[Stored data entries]
•••••
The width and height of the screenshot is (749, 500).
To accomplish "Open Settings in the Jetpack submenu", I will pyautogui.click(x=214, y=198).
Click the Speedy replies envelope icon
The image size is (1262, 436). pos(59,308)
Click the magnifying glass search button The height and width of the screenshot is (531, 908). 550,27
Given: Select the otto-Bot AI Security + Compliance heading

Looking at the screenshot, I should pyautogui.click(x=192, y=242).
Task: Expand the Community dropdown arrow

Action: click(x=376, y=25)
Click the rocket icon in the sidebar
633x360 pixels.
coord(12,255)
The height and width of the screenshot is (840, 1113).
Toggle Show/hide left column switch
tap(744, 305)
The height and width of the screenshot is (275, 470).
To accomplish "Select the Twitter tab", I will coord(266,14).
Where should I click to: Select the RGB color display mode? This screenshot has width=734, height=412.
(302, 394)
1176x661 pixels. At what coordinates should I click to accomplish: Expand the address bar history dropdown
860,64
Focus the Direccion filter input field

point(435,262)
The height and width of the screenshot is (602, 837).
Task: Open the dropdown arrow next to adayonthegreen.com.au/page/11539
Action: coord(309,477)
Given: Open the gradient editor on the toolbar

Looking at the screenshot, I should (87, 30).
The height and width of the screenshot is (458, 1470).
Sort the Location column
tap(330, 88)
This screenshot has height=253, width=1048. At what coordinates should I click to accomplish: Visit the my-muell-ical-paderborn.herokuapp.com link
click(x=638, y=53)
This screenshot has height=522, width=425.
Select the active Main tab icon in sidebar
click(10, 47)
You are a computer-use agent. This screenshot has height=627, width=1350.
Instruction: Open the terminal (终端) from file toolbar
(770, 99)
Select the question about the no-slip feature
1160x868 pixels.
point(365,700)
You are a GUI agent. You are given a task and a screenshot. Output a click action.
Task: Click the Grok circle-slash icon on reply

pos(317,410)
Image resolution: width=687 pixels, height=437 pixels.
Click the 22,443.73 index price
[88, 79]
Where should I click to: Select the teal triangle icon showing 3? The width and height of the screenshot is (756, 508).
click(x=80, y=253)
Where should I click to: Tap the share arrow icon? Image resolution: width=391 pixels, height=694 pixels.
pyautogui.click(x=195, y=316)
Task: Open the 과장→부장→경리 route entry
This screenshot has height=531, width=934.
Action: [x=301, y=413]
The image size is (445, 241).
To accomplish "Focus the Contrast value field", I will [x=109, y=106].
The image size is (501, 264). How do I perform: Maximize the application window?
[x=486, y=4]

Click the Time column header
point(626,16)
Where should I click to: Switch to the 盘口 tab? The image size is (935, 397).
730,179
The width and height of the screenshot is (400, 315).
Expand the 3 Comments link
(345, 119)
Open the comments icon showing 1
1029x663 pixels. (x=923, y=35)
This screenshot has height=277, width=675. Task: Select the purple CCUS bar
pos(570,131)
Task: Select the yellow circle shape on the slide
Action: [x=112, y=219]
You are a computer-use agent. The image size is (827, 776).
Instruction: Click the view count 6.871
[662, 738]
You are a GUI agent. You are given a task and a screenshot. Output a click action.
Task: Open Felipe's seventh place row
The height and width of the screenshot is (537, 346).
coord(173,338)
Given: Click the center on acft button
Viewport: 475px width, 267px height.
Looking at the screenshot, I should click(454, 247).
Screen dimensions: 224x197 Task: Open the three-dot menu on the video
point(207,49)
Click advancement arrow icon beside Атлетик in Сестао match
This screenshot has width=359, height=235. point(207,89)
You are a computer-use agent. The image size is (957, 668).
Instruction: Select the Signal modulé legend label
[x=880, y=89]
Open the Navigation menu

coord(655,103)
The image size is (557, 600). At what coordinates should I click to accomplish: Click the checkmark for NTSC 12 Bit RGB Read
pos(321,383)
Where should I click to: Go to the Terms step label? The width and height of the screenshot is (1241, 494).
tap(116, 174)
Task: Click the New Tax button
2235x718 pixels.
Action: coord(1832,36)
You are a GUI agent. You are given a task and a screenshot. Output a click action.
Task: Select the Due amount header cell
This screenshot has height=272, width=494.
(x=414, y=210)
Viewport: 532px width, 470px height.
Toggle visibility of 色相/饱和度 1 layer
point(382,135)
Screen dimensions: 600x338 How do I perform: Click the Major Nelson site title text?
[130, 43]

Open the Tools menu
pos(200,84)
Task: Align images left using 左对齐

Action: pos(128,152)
•••••
Problem to solve -> Show each line of the records above containing "computer".

Task output ->
You are a computer-use agent. This screenshot has height=627, width=1350.
You are a computer-use agent. The image size is (827, 776).
You are a computer-use agent. The image size is (957, 668).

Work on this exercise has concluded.